El rol del Sistema Interconectado Nacional (SIN)

El SIN articula las líneas de generación, transmisión y distribución de energía eléctrica en Colombia. Además, mantiene interconexiones estratégicas con Ecuador y Venezuela. Se trata, por tanto, de una infraestructura crítica cibernética cuya interrupción podría tener impactos económicos y sociales de gran magnitud.

Proteger este sistema implica más que tecnología: requiere políticas claras, liderazgo institucional y una cultura organizacional que priorice la ciberseguridad como pilar de la continuidad operativa.

Un marco de ciberseguridad que evoluciona con el tiempo

Las medidas de ciberseguridad para el sector energético no son nuevas. Su trayectoria se remonta al CONPES 3701 de 2011, documento que estableció las bases para la protección de infraestructuras críticas. Desde entonces, se han desarrollado nuevas regulaciones, cada vez más específicas, en respuesta a la transformación digital del sector.

El Acuerdo 1960 de 2025 representa un nuevo hito en esta evolución. Establece obligaciones claras, plazos definidos y un enfoque basado en gestión del riesgo, con el objetivo de fortalecer la postura de seguridad del sector frente a un entorno digital cada vez más complejo.

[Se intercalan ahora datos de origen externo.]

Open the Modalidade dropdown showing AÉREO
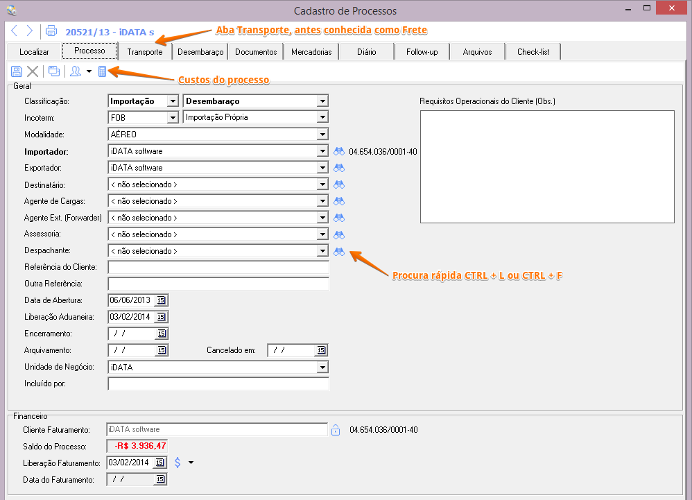Image resolution: width=692 pixels, height=500 pixels. (x=322, y=135)
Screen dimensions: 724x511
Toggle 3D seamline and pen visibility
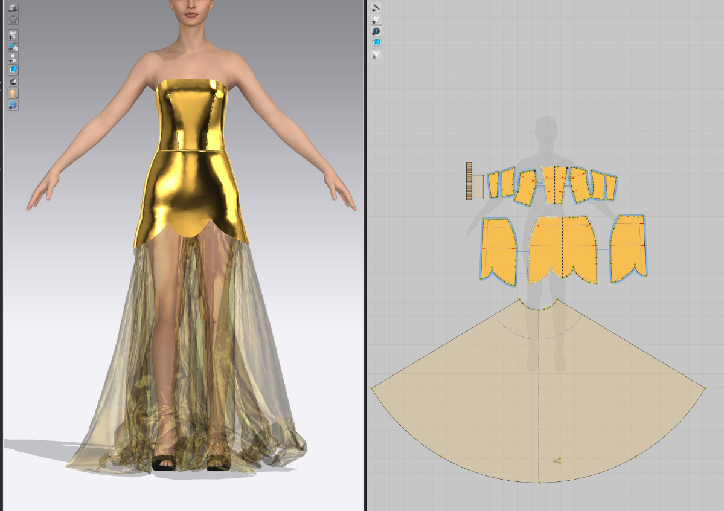13,46
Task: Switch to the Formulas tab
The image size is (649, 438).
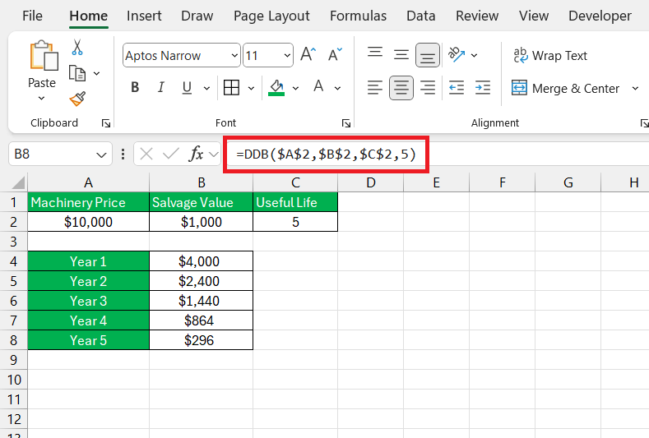Action: tap(358, 16)
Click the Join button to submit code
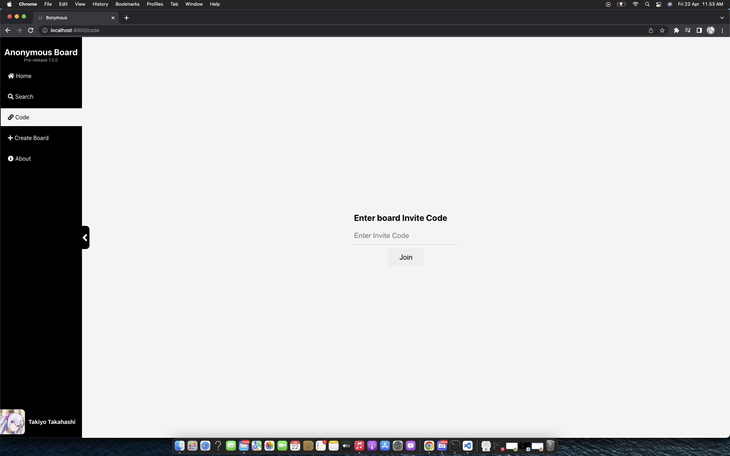The width and height of the screenshot is (730, 456). click(406, 257)
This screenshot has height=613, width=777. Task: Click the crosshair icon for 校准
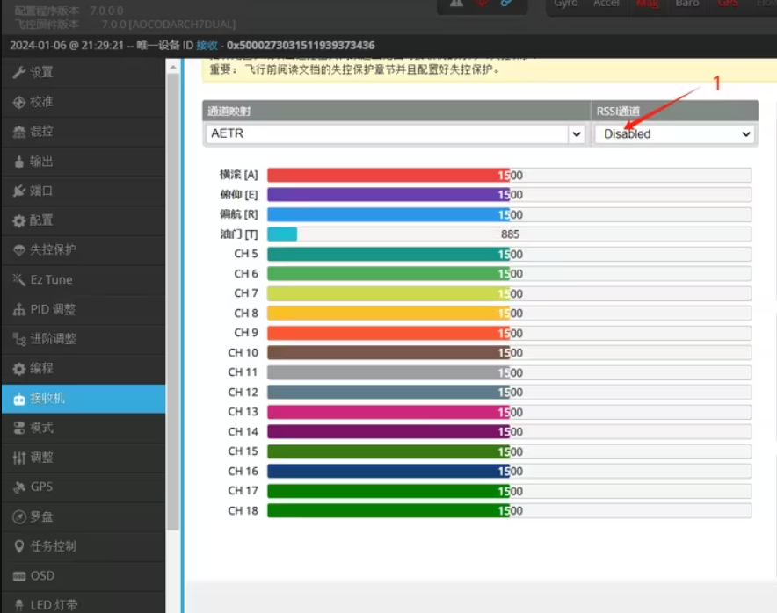pyautogui.click(x=18, y=102)
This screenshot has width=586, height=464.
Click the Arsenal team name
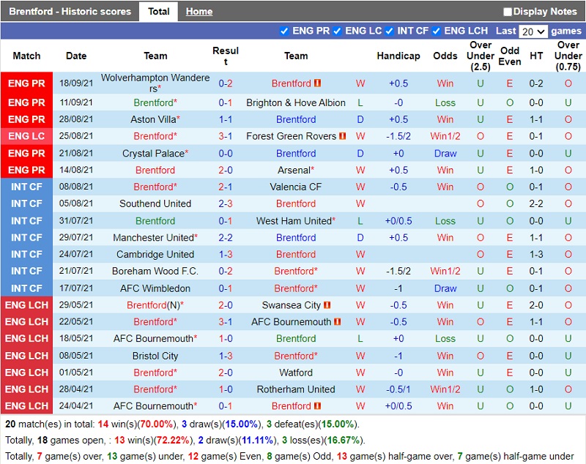pyautogui.click(x=293, y=170)
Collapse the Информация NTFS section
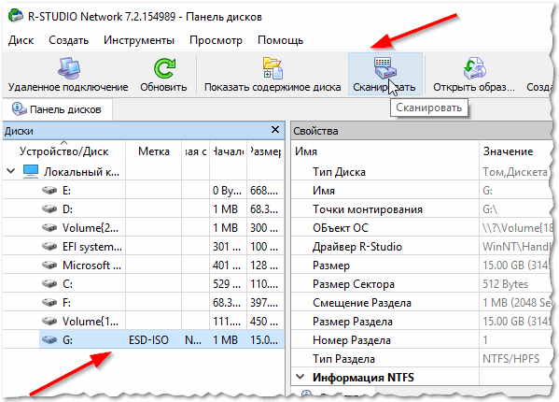The height and width of the screenshot is (402, 559). [300, 377]
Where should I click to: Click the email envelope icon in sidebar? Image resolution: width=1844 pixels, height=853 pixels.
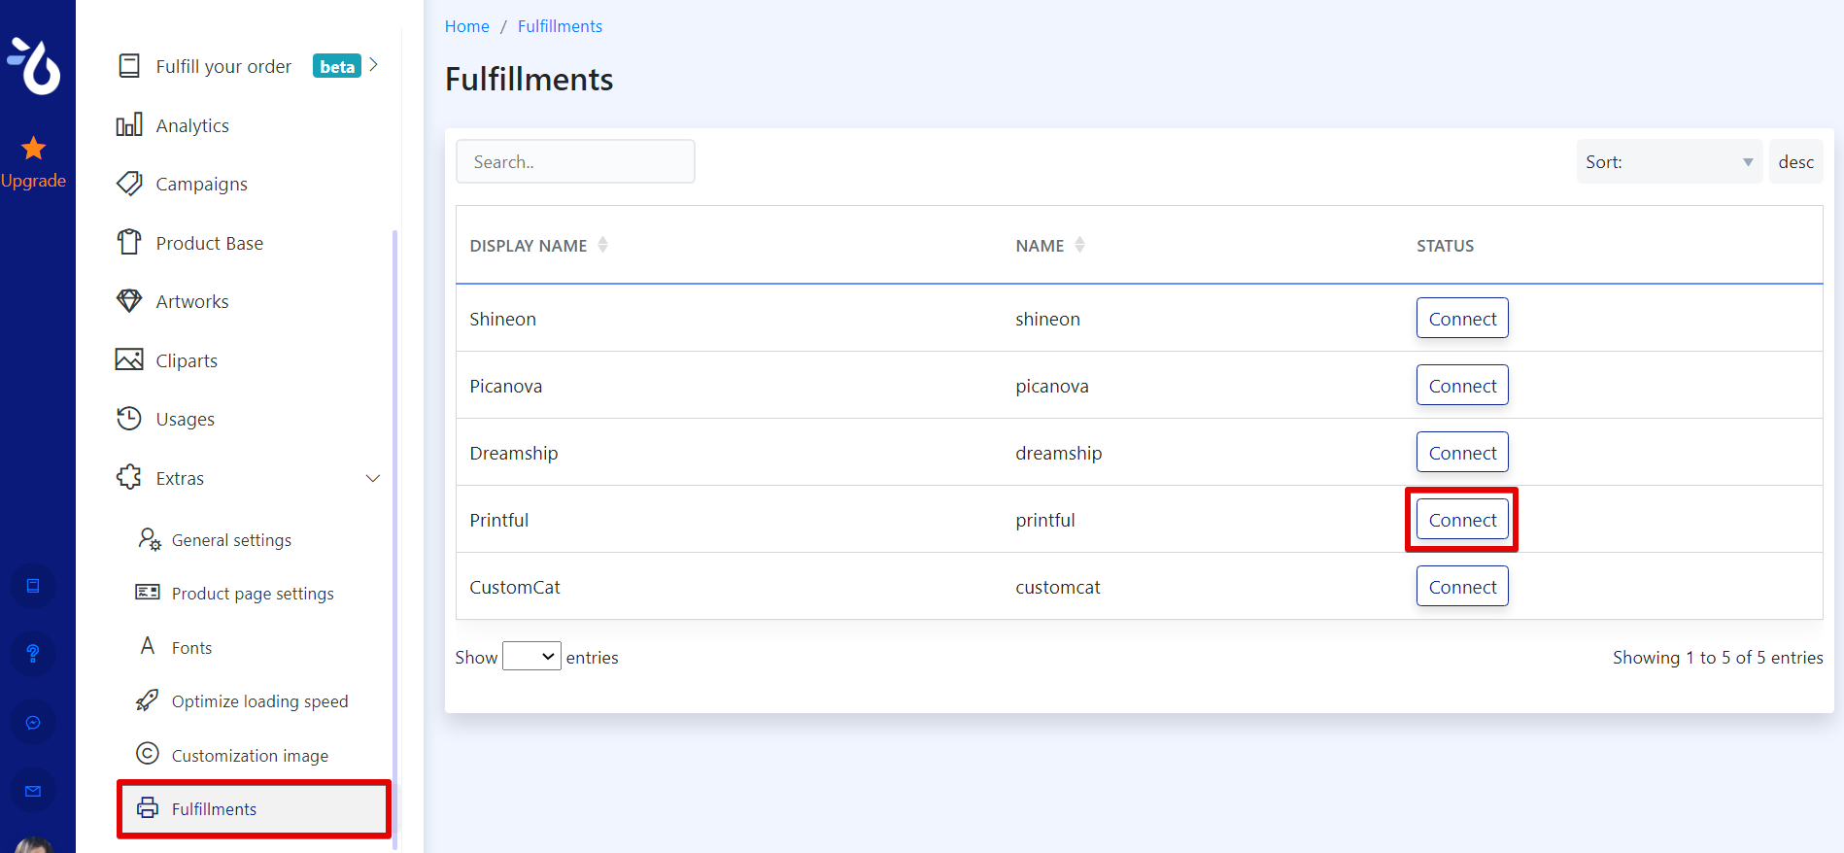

Principales disposiciones del Acuerdo 1960

El acuerdo establece medidas específicas para todos los agentes que conforman el SIN. A continuación, se destacan las más relevantes:

• Evaluaciones de riesgos integrales (plazo: abril de 2026): las empresas deberán realizar análisis de riesgos tanto internos como a sus proveedores, especialmente en relación con activos críticos.
• Fortalecimiento de controles de ciberseguridad: se exige una gestión documental robusta y la implementación de controles específicos, entre ellos:
  • Gestión de accesos.
  • Monitoreo de sistemas.
  • Configuración segura (líneas base).
  • Gestión de parches y vulnerabilidades.
  • Control de medios extraíbles.
  • Resiliencia operativa.
  • Gestión de la cadena de suministro.
  • Análisis de riesgos.
  • Pruebas de penetración.
  • Respaldo y restauración de información.
• Reportes periódicos: las organizaciones deberán presentar informes sobre el estado de avance en la implementación de estas medidas.

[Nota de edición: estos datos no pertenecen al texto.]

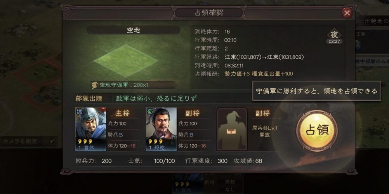Select the 曹休 general portrait

click(91, 129)
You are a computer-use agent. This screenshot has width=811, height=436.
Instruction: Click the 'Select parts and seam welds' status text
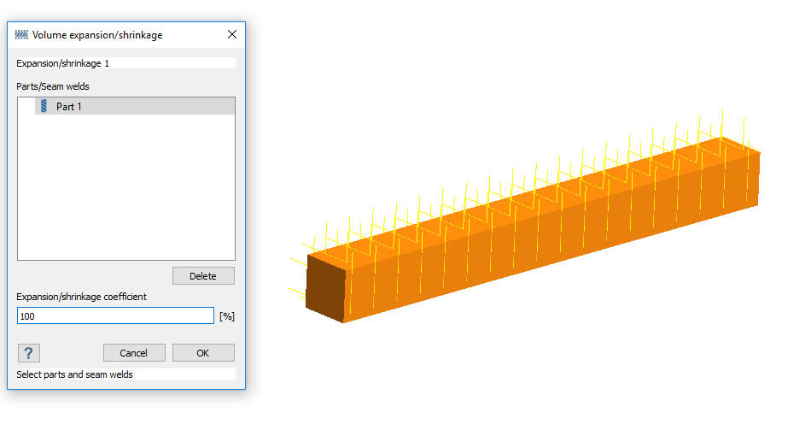pyautogui.click(x=75, y=374)
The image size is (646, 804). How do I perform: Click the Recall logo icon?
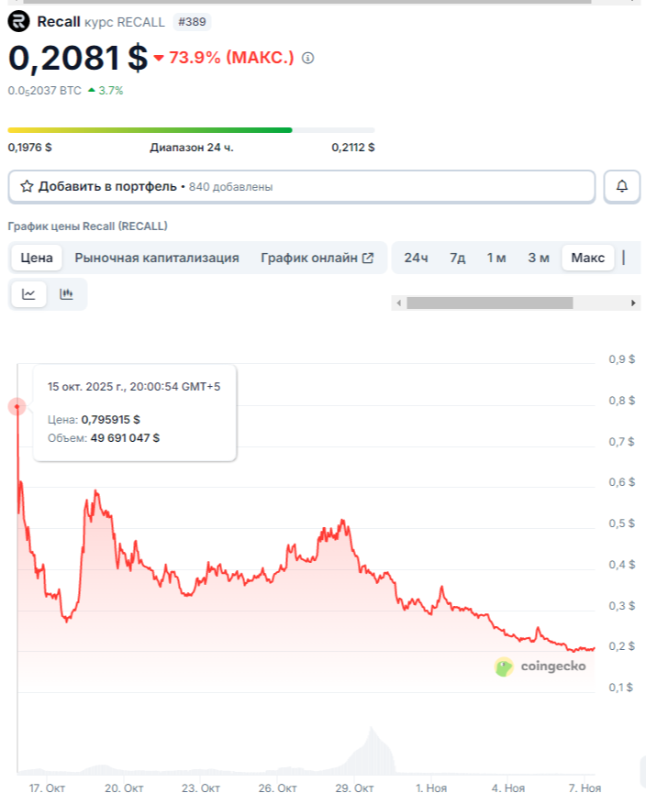pyautogui.click(x=18, y=21)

Recomendaciones para una implementación efectiva

Cumplir con el Acuerdo 1960 va más allá de seguir una lista de requisitos. Implica adoptar un enfoque estratégico que permita convertir la regulación en una oportunidad para fortalecer las capacidades organizacionales. Estas son algunas recomendaciones clave:

1. Realizar un diagnóstico inicial: evaluar el estado actual de la seguridad de la información y de ciberseguridad, identificando brechas, fortalezas y áreas de mejora.
2. Fortalecer la gobernanza: analizar el nivel de apropiación de políticas por parte de los equipos clave, e implementar ajustes que faciliten el cumplimiento normativo.
3. Clasificar y proteger los activos de información: verificar que los activos estén correctamente identificados y categorizados según su nivel de criticidad.
4. Ejecutar un análisis de riesgos riguroso: enfocado en los escenarios de mayor impacto y probabilidad para la operación.
5. Diseñar un plan estratégico de seguridad: con visión de largo plazo, alineado al negocio y respaldado por una hoja de ruta clara.
6. Definir un cronograma con hitos: establecer prioridades, responsables y fechas clave para dar seguimiento efectivo a la implementación.
7. Documentar el proceso y generar evidencias: asegurar que cada acción tenga un respaldo documental para efectos de auditoría y mejora continua.
8. Capacitar a los equipos internos: desarrollar un programa de formación que sensibilice a toda la organización sobre el rol de la ciberseguridad en la operación del negocio.

Una visión de país en seguridad digital

El Acuerdo 1960 debe entenderse como parte de una visión más amplia de fortalecimiento institucional en materia de seguridad digital. En un contexto donde las amenazas evolucionan a diario, el liderazgo en ciberseguridad no se mide solo por la reacción ante incidentes, sino por la capacidad de anticiparse, prepararse y adaptarse.

Proteger la infraestructura energética de Colombia es proteger su desarrollo, su estabilidad y su soberanía digital. El compromiso del sector con esta agenda será determinante para construir un entorno más seguro, resiliente y sostenible.